(Records from a pointing dataset)
>>>

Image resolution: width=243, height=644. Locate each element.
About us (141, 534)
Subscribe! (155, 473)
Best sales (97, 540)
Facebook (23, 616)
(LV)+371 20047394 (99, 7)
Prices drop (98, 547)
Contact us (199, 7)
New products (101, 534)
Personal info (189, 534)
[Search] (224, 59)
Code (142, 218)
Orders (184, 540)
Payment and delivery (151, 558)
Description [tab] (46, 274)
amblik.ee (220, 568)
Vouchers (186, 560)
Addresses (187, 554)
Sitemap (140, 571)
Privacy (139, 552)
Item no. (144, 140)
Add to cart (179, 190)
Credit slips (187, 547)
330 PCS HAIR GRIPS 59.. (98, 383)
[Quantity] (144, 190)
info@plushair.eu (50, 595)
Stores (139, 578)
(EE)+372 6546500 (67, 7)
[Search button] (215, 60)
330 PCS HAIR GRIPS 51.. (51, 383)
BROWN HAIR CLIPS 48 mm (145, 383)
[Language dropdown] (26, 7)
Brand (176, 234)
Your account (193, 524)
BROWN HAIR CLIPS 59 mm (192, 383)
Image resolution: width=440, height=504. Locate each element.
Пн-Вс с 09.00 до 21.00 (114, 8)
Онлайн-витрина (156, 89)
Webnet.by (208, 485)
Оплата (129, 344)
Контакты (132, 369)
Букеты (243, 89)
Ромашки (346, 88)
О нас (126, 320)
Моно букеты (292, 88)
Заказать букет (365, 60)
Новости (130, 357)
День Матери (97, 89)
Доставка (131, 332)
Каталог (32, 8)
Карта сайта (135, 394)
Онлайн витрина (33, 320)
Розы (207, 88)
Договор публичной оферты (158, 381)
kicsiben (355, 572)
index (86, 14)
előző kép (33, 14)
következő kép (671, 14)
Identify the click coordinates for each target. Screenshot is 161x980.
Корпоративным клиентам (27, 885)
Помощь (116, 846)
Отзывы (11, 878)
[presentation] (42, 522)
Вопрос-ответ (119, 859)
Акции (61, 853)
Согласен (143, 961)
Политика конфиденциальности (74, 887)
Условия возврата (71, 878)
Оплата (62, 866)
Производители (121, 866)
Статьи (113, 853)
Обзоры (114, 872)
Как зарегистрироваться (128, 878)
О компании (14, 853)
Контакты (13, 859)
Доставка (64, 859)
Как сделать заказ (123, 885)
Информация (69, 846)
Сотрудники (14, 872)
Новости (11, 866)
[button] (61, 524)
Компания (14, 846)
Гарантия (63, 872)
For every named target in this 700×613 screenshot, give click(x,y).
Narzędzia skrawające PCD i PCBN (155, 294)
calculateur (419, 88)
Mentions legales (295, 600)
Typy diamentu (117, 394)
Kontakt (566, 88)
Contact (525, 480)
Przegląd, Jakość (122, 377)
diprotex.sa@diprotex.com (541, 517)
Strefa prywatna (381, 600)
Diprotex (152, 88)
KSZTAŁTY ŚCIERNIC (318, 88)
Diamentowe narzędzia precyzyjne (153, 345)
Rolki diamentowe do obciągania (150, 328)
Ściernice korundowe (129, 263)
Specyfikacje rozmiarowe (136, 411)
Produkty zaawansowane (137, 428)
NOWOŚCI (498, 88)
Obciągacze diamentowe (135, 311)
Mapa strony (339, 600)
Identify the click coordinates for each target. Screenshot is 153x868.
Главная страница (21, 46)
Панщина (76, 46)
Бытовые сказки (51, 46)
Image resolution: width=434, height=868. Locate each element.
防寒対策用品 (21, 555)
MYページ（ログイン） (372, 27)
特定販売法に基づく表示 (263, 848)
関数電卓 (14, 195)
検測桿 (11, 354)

<<<

▸ Short task
Recast every one of the records above as a numbered list, leaving out any blank lines.

▸ Task result
1. Image resolution: width=243, height=644. Locate each element.
2. About us (141, 534)
3. Subscribe! (155, 473)
4. Best sales (97, 540)
5. Facebook (23, 616)
6. (LV)+371 20047394 (99, 7)
7. Prices drop (98, 547)
8. Contact us (199, 7)
9. New products (101, 534)
10. Personal info (189, 534)
11. [Search] (224, 59)
12. Code (142, 218)
13. Orders (184, 540)
14. Payment and delivery (151, 558)
15. Description [tab] (46, 274)
16. amblik.ee (220, 568)
17. Vouchers (186, 560)
18. Addresses (187, 554)
19. Sitemap (140, 571)
20. Privacy (139, 552)
21. Item no. (144, 140)
22. Add to cart (179, 190)
23. Credit slips (187, 547)
24. 330 PCS HAIR GRIPS 59.. (98, 383)
25. [Quantity] (144, 190)
26. info@plushair.eu (50, 595)
27. Stores (139, 578)
28. (EE)+372 6546500 (67, 7)
29. [Search button] (215, 60)
30. 330 PCS HAIR GRIPS 51.. (51, 383)
31. BROWN HAIR CLIPS 48 mm (145, 383)
32. [Language dropdown] (26, 7)
33. Brand (176, 234)
34. Your account (193, 524)
35. BROWN HAIR CLIPS 59 mm (192, 383)
36. Image resolution: width=440, height=504. Locate each element.
37. Пн-Вс с 09.00 до 21.00 (114, 8)
38. Онлайн-витрина (156, 89)
39. Webnet.by (208, 485)
40. Оплата (129, 344)
41. Контакты (132, 369)
42. Букеты (243, 89)
43. Ромашки (346, 88)
44. О нас (126, 320)
45. Моно букеты (292, 88)
46. Заказать букет (365, 60)
47. Новости (130, 357)
48. День Матери (97, 89)
49. Доставка (131, 332)
50. Каталог (32, 8)
51. Карта сайта (135, 394)
52. Онлайн витрина (33, 320)
53. Розы (207, 88)
54. Договор публичной оферты (158, 381)
55. kicsiben (355, 572)
56. index (86, 14)
57. előző kép (33, 14)
58. következő kép (671, 14)
59. Identify the click coordinates for each target. Screenshot is 161x980.
60. Корпоративным клиентам (27, 885)
61. Помощь (116, 846)
62. Отзывы (11, 878)
63. [presentation] (42, 522)
64. Вопрос-ответ (119, 859)
65. Акции (61, 853)
66. Согласен (143, 961)
67. Политика конфиденциальности (74, 887)
68. Условия возврата (71, 878)
69. Оплата (62, 866)
70. Производители (121, 866)
71. Статьи (113, 853)
72. Обзоры (114, 872)
73. Как зарегистрироваться (128, 878)
74. О компании (14, 853)
75. Контакты (13, 859)
76. Доставка (64, 859)
77. Как сделать заказ (123, 885)
78. Информация (69, 846)
79. Сотрудники (14, 872)
80. Новости (11, 866)
81. [button] (61, 524)
82. Компания (14, 846)
83. Гарантия (63, 872)
84. For every named target in this 700×613 screenshot, give click(x,y).
85. Narzędzia skrawające PCD i PCBN (155, 294)
86. calculateur (419, 88)
87. Mentions legales (295, 600)
88. Typy diamentu (117, 394)
89. Kontakt (566, 88)
90. Contact (525, 480)
91. Przegląd, Jakość (122, 377)
92. diprotex.sa@diprotex.com (541, 517)
93. Strefa prywatna (381, 600)
94. Diprotex (152, 88)
95. KSZTAŁTY ŚCIERNIC (318, 88)
96. Diamentowe narzędzia precyzyjne (153, 345)
97. Rolki diamentowe do obciągania (150, 328)
98. Ściernice korundowe (129, 263)
99. Specyfikacje rozmiarowe (136, 411)
100. Produkty zaawansowane (137, 428)
101. NOWOŚCI (498, 88)
102. Obciągacze diamentowe (135, 311)
103. Mapa strony (339, 600)
104. Identify the click coordinates for each target. Screenshot is 153x868.
105. Главная страница (21, 46)
106. Панщина (76, 46)
107. Бытовые сказки (51, 46)
108. Image resolution: width=434, height=868. Locate each element.
109. 防寒対策用品 (21, 555)
110. MYページ（ログイン） (372, 27)
111. 特定販売法に基づく表示 (263, 848)
112. 関数電卓 (14, 195)
113. 検測桿 (11, 354)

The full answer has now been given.